--- RECORDS PROVIDED ---
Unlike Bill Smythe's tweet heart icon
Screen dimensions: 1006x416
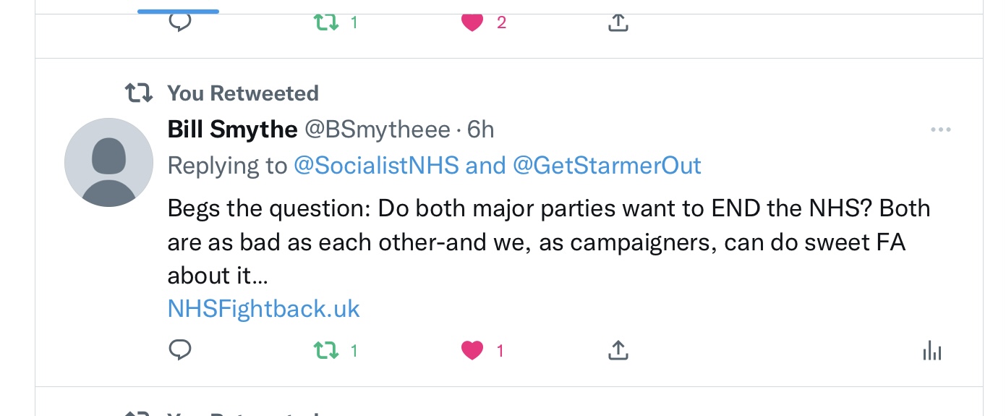[472, 351]
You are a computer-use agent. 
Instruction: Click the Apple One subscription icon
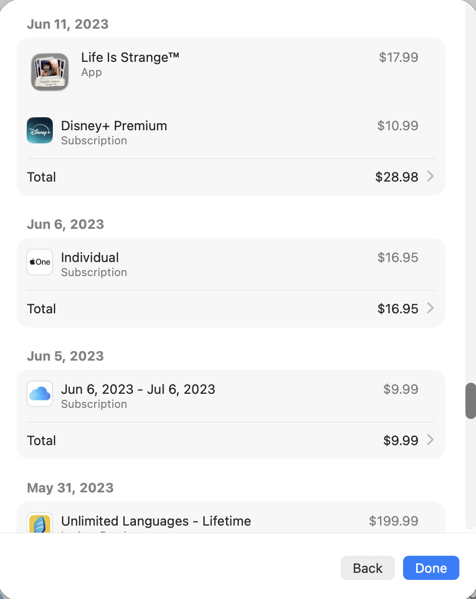pyautogui.click(x=40, y=262)
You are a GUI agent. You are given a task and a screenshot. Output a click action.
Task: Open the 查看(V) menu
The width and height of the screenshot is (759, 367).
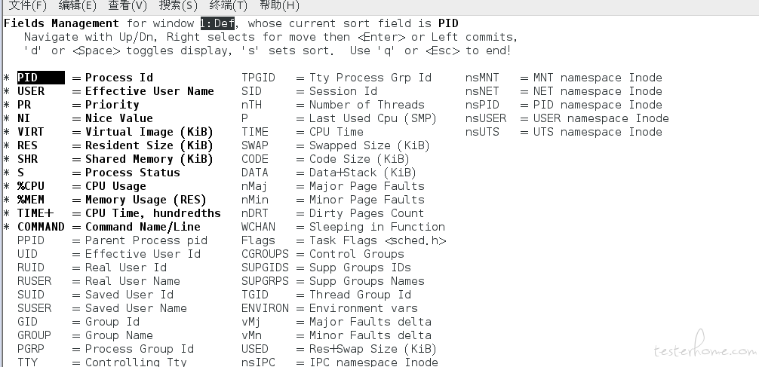[x=128, y=6]
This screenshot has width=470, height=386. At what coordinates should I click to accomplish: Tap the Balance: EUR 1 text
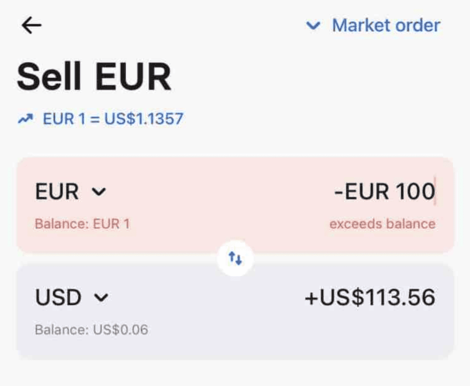[82, 224]
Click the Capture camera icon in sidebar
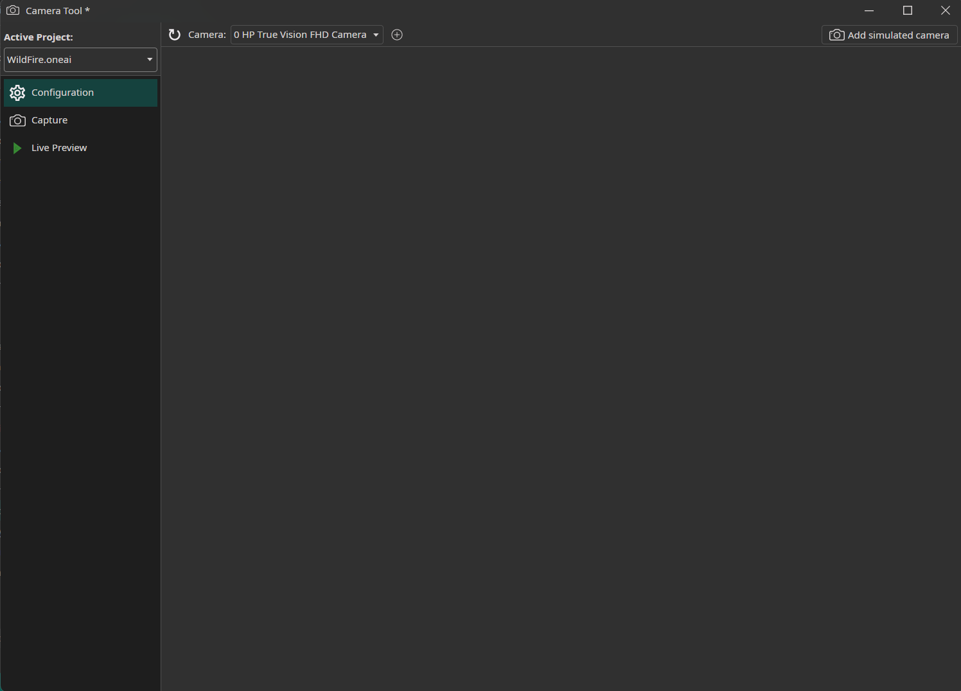This screenshot has width=961, height=691. [x=17, y=120]
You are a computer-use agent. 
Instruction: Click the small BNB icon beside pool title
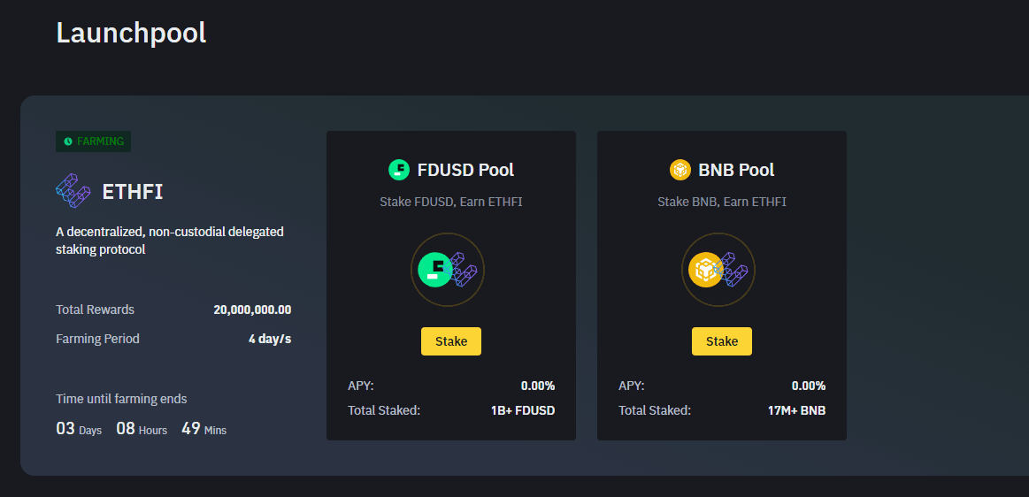click(680, 170)
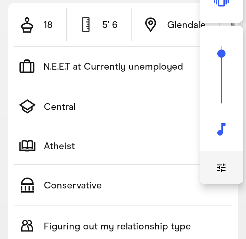This screenshot has width=246, height=239.
Task: Tap the two-people relationship type icon
Action: tap(27, 226)
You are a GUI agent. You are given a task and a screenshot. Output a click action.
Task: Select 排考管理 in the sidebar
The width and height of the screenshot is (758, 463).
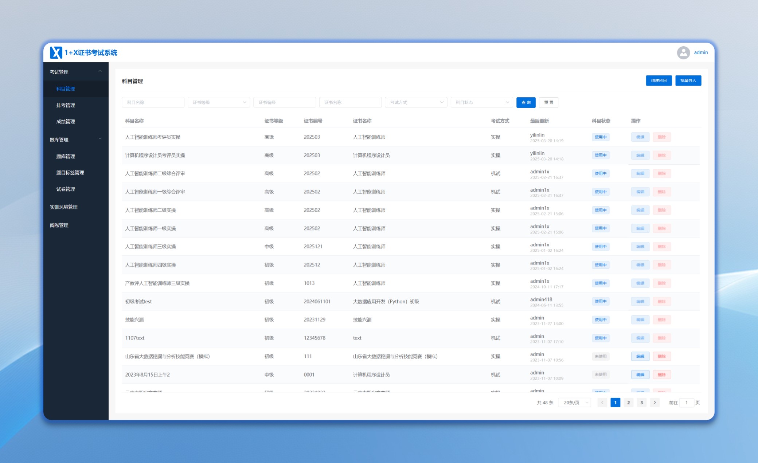pos(66,105)
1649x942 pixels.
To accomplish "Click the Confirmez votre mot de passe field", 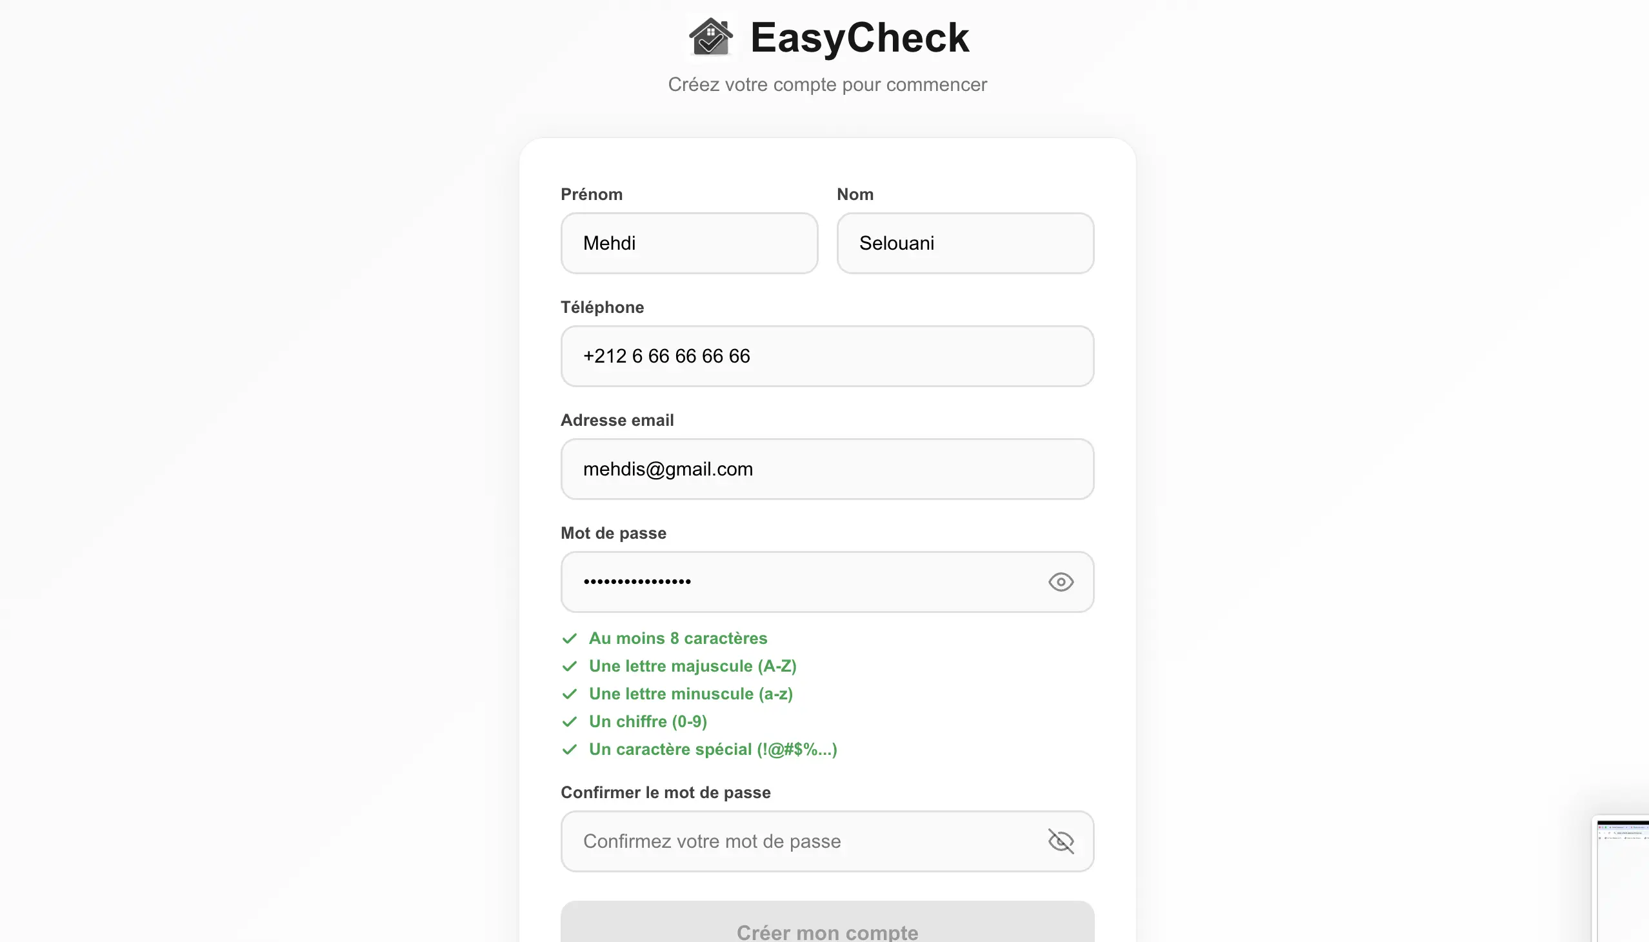I will pyautogui.click(x=802, y=841).
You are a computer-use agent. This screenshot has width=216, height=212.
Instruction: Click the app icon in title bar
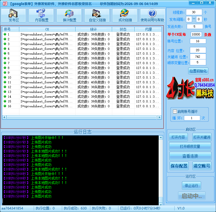pos(5,4)
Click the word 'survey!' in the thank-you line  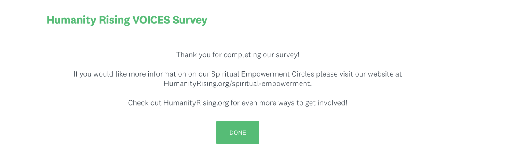[x=287, y=55]
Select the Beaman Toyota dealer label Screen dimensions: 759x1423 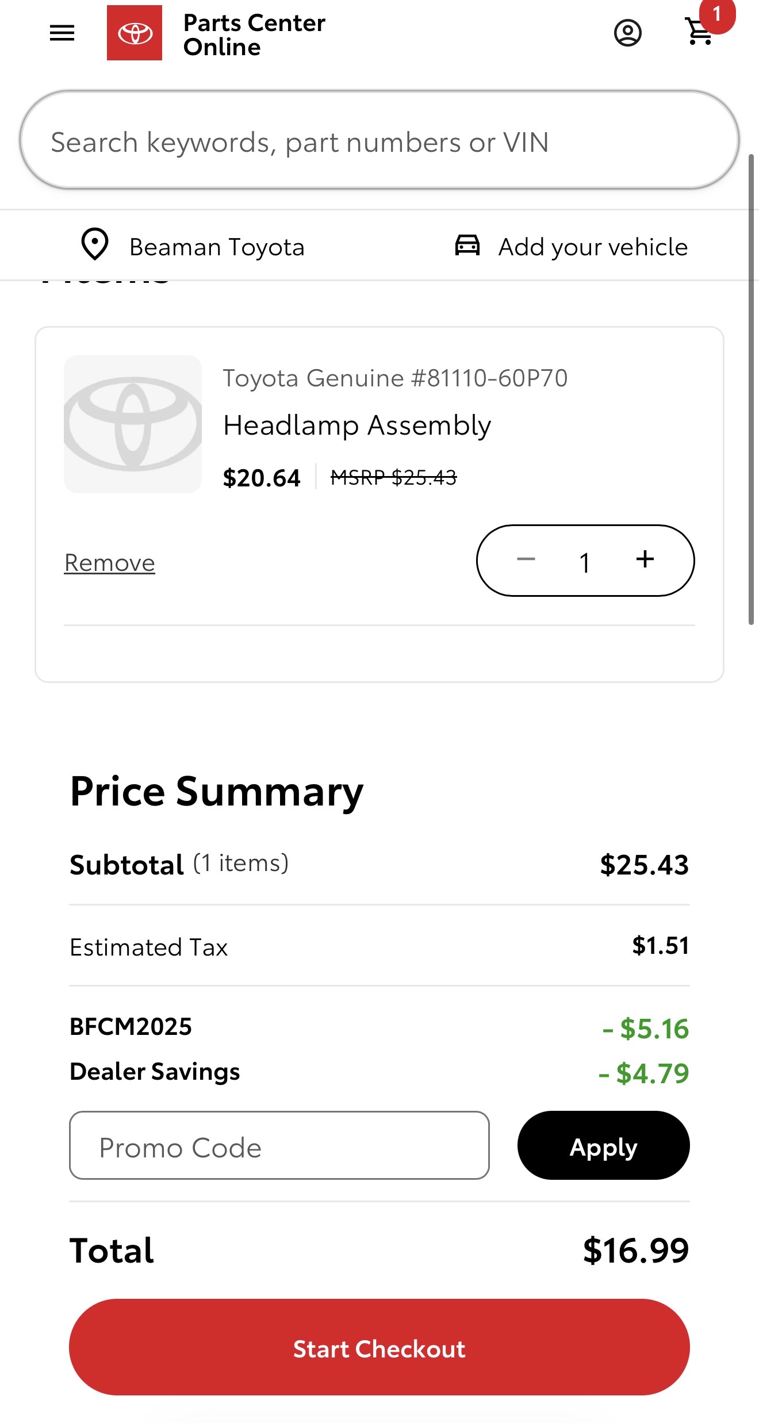[x=217, y=247]
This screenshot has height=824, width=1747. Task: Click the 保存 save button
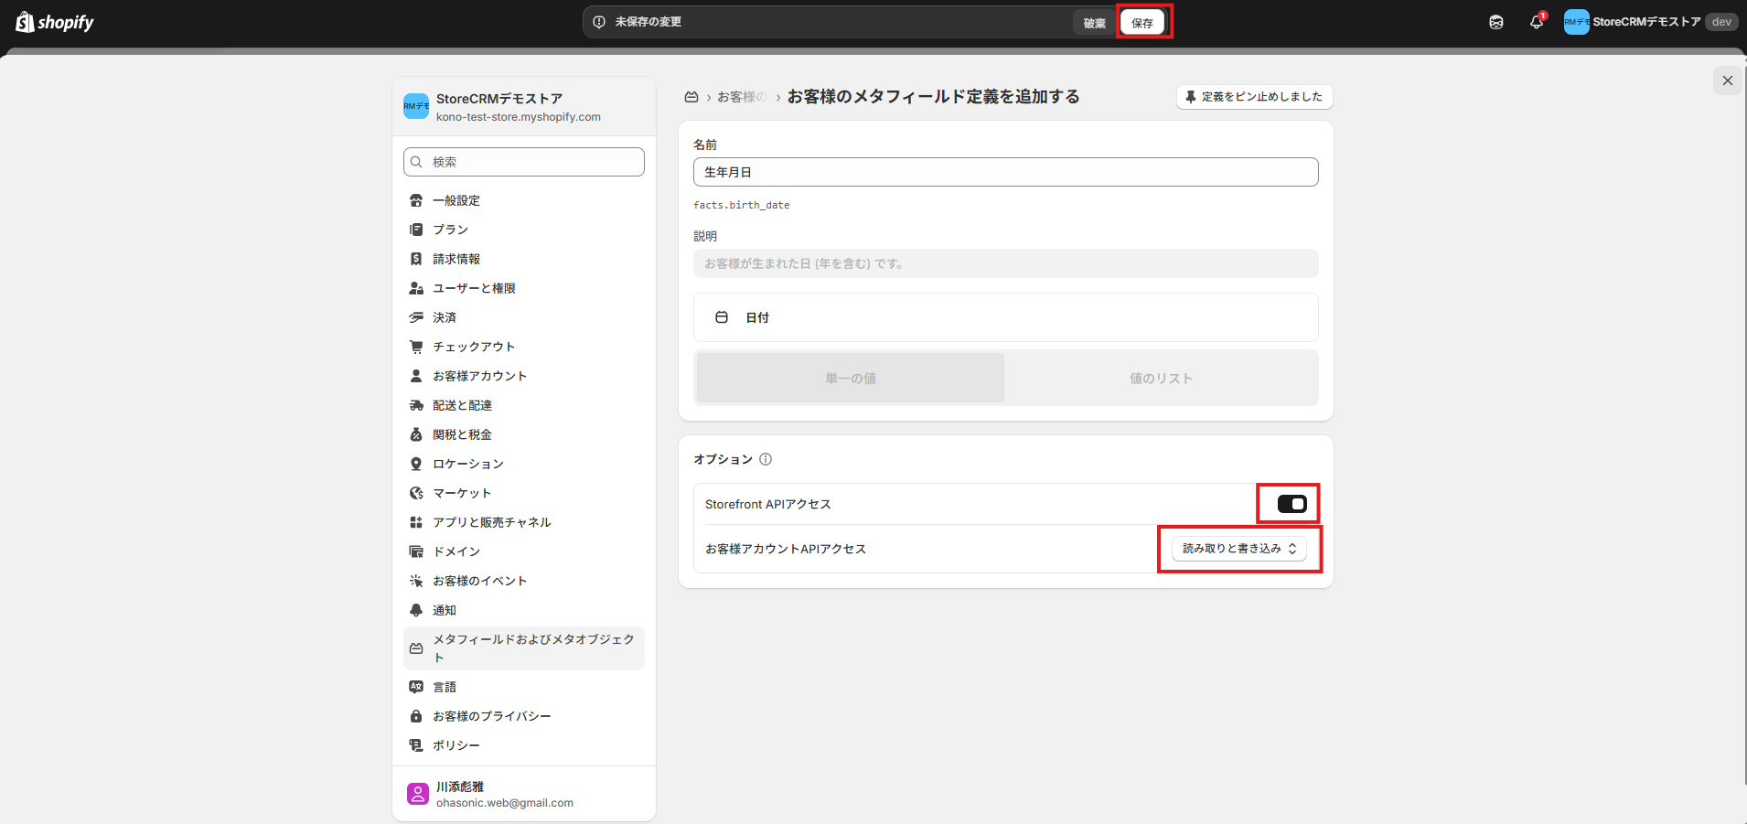(1142, 23)
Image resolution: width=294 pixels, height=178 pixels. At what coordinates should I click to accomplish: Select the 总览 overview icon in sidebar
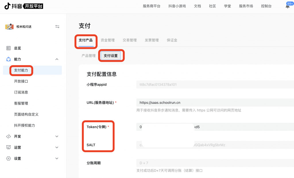pos(8,48)
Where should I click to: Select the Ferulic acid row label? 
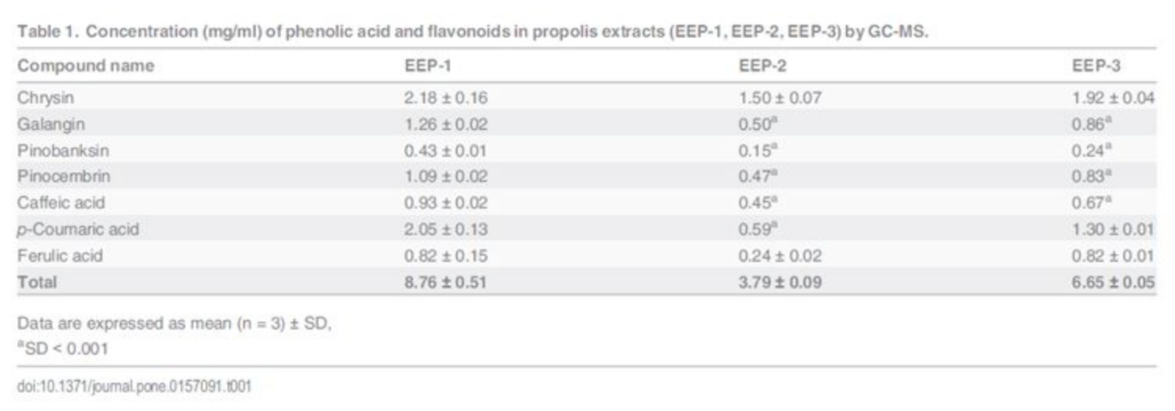60,256
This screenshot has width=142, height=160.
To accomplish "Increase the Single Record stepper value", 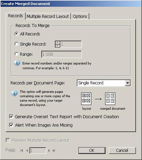I will point(57,43).
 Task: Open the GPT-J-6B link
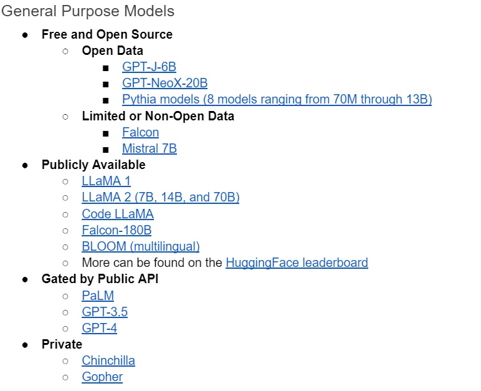149,67
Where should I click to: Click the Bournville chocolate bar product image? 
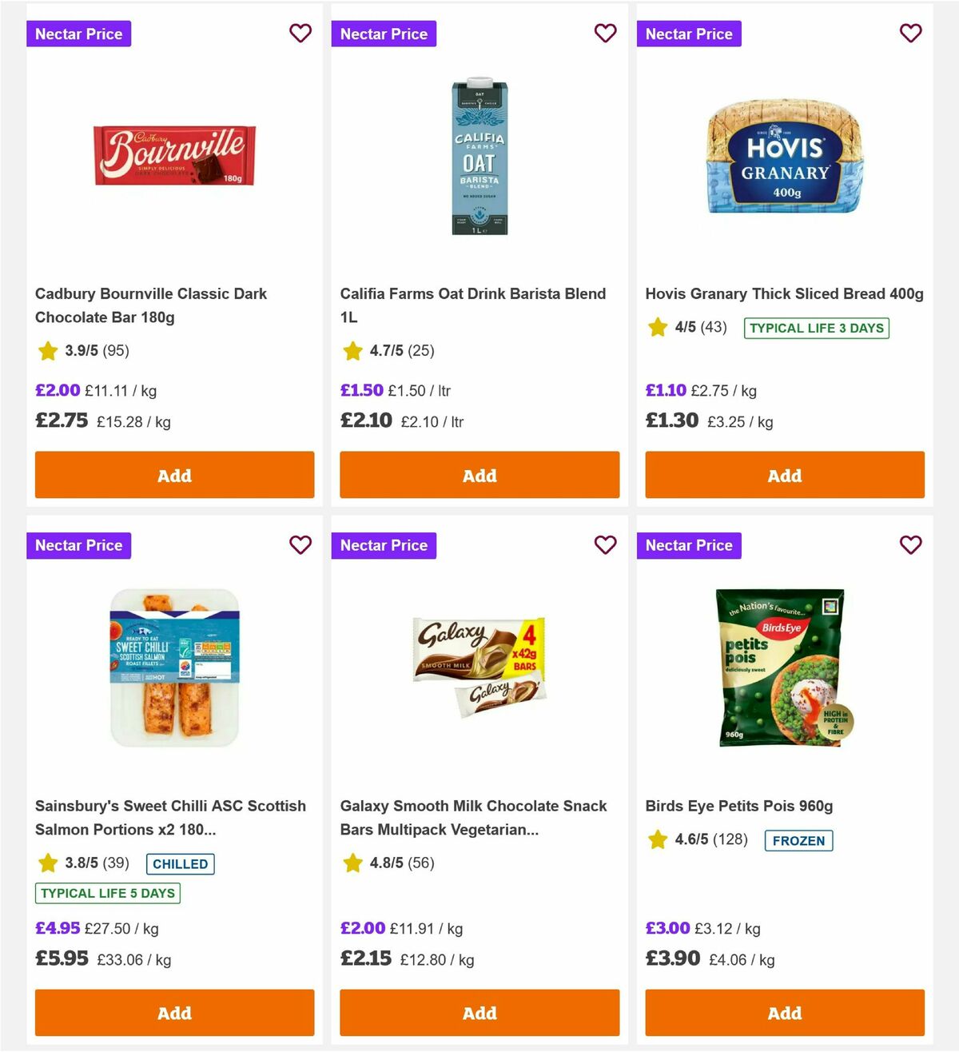(174, 157)
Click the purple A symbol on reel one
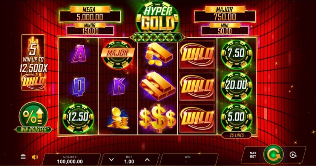 (79, 54)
---
HOW TO COMPLETE THIS TASK: Please set down exactly the lines from the first line of the data above through the line with "1649x942 pixels.", both included, leaving out the pictures.

EXERCISE RESULT:
Unlike Bill Smythe's tweet heart icon
Screen dimensions: 1006x416
[472, 351]
You are a computer-use agent. 
Instruction: Click the Apple One subscription icon
pyautogui.click(x=40, y=262)
You are a GUI agent. You are given a task and a screenshot. Output a click action.
Task: Open the 查看(V) menu
The width and height of the screenshot is (759, 367).
[x=128, y=6]
This screenshot has width=470, height=386. At what coordinates should I click to accomplish: Tap the Balance: EUR 1 text
[82, 224]
Click the Capture camera icon in sidebar
This screenshot has width=961, height=691. [x=17, y=120]
You are a computer-use agent. 
Instruction: Click the small BNB icon beside pool title
click(680, 170)
This screenshot has width=246, height=239.
Task: Tap the two-people relationship type icon
Action: tap(27, 226)
You are a GUI agent. You are given a task and a screenshot. Output a click action.
Task: Select 排考管理 in the sidebar
The width and height of the screenshot is (758, 463).
pos(66,105)
1649x942 pixels.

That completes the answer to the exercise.